- THE PROBLEM:
Your task is to output the entries below word for word.

Items from a dataset
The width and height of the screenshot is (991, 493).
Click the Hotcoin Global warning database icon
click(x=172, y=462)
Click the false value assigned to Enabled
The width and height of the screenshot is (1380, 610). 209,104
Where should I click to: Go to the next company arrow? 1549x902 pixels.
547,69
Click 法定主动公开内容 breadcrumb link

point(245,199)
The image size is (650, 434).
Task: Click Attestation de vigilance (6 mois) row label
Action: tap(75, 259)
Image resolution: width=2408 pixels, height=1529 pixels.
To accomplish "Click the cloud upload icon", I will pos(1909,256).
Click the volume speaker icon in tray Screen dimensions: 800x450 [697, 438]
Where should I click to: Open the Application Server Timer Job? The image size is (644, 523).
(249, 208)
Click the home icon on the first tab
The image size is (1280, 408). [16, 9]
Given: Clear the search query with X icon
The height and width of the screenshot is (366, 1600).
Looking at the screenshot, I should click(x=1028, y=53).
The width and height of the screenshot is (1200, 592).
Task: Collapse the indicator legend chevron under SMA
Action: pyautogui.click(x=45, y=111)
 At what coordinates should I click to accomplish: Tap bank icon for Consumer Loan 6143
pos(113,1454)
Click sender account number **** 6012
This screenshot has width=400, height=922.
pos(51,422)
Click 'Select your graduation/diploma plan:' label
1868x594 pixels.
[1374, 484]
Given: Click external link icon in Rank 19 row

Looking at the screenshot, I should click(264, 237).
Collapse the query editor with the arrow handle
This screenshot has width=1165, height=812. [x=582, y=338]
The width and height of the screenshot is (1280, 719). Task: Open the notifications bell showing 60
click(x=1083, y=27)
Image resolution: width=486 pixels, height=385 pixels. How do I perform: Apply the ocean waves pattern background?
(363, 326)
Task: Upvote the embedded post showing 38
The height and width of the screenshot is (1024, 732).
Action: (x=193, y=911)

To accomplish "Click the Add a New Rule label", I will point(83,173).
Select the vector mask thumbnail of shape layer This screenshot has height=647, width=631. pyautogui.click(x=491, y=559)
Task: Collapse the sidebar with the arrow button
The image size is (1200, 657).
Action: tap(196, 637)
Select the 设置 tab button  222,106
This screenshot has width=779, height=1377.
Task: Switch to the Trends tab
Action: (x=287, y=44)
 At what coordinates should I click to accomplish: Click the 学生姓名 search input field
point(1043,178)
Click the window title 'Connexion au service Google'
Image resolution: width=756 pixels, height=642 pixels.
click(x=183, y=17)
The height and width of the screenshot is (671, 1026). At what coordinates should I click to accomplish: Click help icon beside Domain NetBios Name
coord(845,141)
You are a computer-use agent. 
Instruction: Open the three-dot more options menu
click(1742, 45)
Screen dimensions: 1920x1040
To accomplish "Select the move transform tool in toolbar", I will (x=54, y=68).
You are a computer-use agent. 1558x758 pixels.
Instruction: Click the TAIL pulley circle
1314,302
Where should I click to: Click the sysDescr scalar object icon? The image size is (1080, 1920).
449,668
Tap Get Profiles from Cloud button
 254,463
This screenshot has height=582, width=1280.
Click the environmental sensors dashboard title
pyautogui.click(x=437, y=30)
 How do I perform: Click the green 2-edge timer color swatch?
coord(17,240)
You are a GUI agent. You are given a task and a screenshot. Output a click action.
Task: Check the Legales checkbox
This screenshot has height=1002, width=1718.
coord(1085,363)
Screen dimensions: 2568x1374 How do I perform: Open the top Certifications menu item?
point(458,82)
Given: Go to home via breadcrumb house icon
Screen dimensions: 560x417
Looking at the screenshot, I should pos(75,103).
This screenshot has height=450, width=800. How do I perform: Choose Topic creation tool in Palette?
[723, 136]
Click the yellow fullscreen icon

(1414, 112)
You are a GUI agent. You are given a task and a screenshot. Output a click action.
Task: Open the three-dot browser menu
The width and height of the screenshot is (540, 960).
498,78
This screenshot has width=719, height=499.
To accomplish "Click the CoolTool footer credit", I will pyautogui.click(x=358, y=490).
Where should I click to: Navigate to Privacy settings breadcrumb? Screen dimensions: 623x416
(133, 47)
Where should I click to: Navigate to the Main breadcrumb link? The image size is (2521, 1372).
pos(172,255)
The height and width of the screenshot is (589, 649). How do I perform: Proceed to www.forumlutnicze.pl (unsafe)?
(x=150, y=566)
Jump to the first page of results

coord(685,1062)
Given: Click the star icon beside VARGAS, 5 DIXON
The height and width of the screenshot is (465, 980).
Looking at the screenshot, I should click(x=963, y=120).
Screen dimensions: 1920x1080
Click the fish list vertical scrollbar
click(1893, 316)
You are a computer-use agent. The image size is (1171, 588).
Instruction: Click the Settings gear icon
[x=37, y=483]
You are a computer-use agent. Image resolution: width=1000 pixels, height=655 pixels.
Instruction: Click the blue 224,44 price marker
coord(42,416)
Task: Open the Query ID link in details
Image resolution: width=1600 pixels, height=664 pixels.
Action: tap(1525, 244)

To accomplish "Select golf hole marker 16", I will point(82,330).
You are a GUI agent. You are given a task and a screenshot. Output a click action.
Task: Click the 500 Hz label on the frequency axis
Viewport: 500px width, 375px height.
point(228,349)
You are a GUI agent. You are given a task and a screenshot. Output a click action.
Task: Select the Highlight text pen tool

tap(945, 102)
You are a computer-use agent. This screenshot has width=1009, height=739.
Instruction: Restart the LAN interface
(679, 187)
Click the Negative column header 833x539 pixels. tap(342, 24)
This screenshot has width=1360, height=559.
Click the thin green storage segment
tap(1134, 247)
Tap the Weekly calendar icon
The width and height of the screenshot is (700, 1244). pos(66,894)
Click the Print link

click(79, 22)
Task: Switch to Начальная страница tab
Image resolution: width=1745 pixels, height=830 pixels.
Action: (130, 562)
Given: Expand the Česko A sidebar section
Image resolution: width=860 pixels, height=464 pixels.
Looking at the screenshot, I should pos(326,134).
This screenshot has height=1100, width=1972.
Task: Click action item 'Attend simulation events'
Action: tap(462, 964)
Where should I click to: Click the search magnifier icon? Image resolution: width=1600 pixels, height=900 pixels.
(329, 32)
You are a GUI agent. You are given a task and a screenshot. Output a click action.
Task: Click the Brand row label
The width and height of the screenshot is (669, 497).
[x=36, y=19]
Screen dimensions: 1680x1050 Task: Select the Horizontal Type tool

- WORKED SOLUTION:
The width and height of the screenshot is (991, 493).
Click the Hotcoin Global warning database icon
click(x=172, y=462)
Click the false value assigned to Enabled
The width and height of the screenshot is (1380, 610). 209,104
Where should I click to: Go to the next company arrow? 1549x902 pixels.
547,69
Click 法定主动公开内容 breadcrumb link

point(245,199)
The image size is (650, 434).
Task: Click Attestation de vigilance (6 mois) row label
Action: tap(75, 259)
Image resolution: width=2408 pixels, height=1529 pixels.
To accomplish "Click the cloud upload icon", I will pos(1909,256).
Click the volume speaker icon in tray Screen dimensions: 800x450 [697, 438]
Where should I click to: Open the Application Server Timer Job? The image size is (644, 523).
(249, 208)
Click the home icon on the first tab
The image size is (1280, 408). [16, 9]
Given: Clear the search query with X icon
The height and width of the screenshot is (366, 1600).
Looking at the screenshot, I should click(x=1028, y=53).
The width and height of the screenshot is (1200, 592).
Task: Collapse the indicator legend chevron under SMA
Action: pyautogui.click(x=45, y=111)
 At what coordinates should I click to accomplish: Tap bank icon for Consumer Loan 6143
pos(113,1454)
Click sender account number **** 6012
This screenshot has width=400, height=922.
pos(51,422)
Click 'Select your graduation/diploma plan:' label
1868x594 pixels.
[1374, 484]
Given: Click external link icon in Rank 19 row

Looking at the screenshot, I should click(264, 237).
Collapse the query editor with the arrow handle
This screenshot has width=1165, height=812. [x=582, y=338]
The width and height of the screenshot is (1280, 719). Task: Open the notifications bell showing 60
click(x=1083, y=27)
Image resolution: width=486 pixels, height=385 pixels. How do I perform: Apply the ocean waves pattern background?
(363, 326)
Task: Upvote the embedded post showing 38
The height and width of the screenshot is (1024, 732).
Action: (x=193, y=911)

To accomplish "Click the Add a New Rule label", I will point(83,173).
Select the vector mask thumbnail of shape layer This screenshot has height=647, width=631. pyautogui.click(x=491, y=559)
Task: Collapse the sidebar with the arrow button
The image size is (1200, 657).
Action: tap(196, 637)
Select the 设置 tab button  222,106
This screenshot has width=779, height=1377.
Task: Switch to the Trends tab
Action: (x=287, y=44)
 At what coordinates should I click to accomplish: Click the 学生姓名 search input field
point(1043,178)
Click the window title 'Connexion au service Google'
Image resolution: width=756 pixels, height=642 pixels.
click(x=183, y=17)
The height and width of the screenshot is (671, 1026). At what coordinates should I click to accomplish: Click help icon beside Domain NetBios Name
coord(845,141)
You are a computer-use agent. 
Instruction: Open the three-dot more options menu
click(1742, 45)
Screen dimensions: 1920x1040
To accomplish "Select the move transform tool in toolbar", I will (x=54, y=68).
You are a computer-use agent. 1558x758 pixels.
Instruction: Click the TAIL pulley circle
1314,302
Where should I click to: Click the sysDescr scalar object icon? The image size is (1080, 1920).
449,668
Tap Get Profiles from Cloud button
 254,463
This screenshot has height=582, width=1280.
Click the environmental sensors dashboard title
pyautogui.click(x=437, y=30)
 How do I perform: Click the green 2-edge timer color swatch?
coord(17,240)
You are a GUI agent. You are given a task and a screenshot. Output a click action.
Task: Check the Legales checkbox
This screenshot has height=1002, width=1718.
coord(1085,363)
Screen dimensions: 2568x1374 How do I perform: Open the top Certifications menu item?
point(458,82)
Given: Go to home via breadcrumb house icon
Screen dimensions: 560x417
Looking at the screenshot, I should pos(75,103).
This screenshot has height=450, width=800. How do I perform: Choose Topic creation tool in Palette?
[723, 136]
Click the yellow fullscreen icon

(1414, 112)
You are a GUI agent. You are given a task and a screenshot. Output a click action.
Task: Open the three-dot browser menu
The width and height of the screenshot is (540, 960).
498,78
This screenshot has width=719, height=499.
To accomplish "Click the CoolTool footer credit", I will pyautogui.click(x=358, y=490).
Where should I click to: Navigate to Privacy settings breadcrumb? Screen dimensions: 623x416
(133, 47)
Where should I click to: Navigate to the Main breadcrumb link? The image size is (2521, 1372).
pos(172,255)
The height and width of the screenshot is (589, 649). How do I perform: Proceed to www.forumlutnicze.pl (unsafe)?
(x=150, y=566)
Jump to the first page of results

coord(685,1062)
Given: Click the star icon beside VARGAS, 5 DIXON
The height and width of the screenshot is (465, 980).
Looking at the screenshot, I should click(x=963, y=120).
Screen dimensions: 1920x1080
Click the fish list vertical scrollbar
click(1893, 316)
You are a computer-use agent. The image size is (1171, 588).
Instruction: Click the Settings gear icon
[x=37, y=483]
You are a computer-use agent. Image resolution: width=1000 pixels, height=655 pixels.
Instruction: Click the blue 224,44 price marker
coord(42,416)
Task: Open the Query ID link in details
Image resolution: width=1600 pixels, height=664 pixels.
Action: tap(1525, 244)

To accomplish "Select golf hole marker 16", I will point(82,330).
You are a GUI agent. You are given a task and a screenshot. Output a click action.
Task: Click the 500 Hz label on the frequency axis
Viewport: 500px width, 375px height.
point(228,349)
You are a GUI agent. You are given a task and a screenshot. Output a click action.
Task: Select the Highlight text pen tool

tap(945, 102)
You are a computer-use agent. This screenshot has width=1009, height=739.
Instruction: Restart the LAN interface
(679, 187)
Click the Negative column header 833x539 pixels. tap(342, 24)
This screenshot has width=1360, height=559.
Click the thin green storage segment
tap(1134, 247)
Tap the Weekly calendar icon
The width and height of the screenshot is (700, 1244). pos(66,894)
Click the Print link

click(79, 22)
Task: Switch to Начальная страница tab
Image resolution: width=1745 pixels, height=830 pixels.
Action: (130, 562)
Given: Expand the Česko A sidebar section
Image resolution: width=860 pixels, height=464 pixels.
Looking at the screenshot, I should pos(326,134).
This screenshot has height=1100, width=1972.
Task: Click action item 'Attend simulation events'
Action: tap(462, 964)
Where should I click to: Click the search magnifier icon? Image resolution: width=1600 pixels, height=900 pixels.
(329, 32)
You are a GUI agent. You are given a task and a screenshot. Output a click action.
Task: Click the Brand row label
The width and height of the screenshot is (669, 497).
[x=36, y=19]
Screen dimensions: 1680x1050 Task: Select the Horizontal Type tool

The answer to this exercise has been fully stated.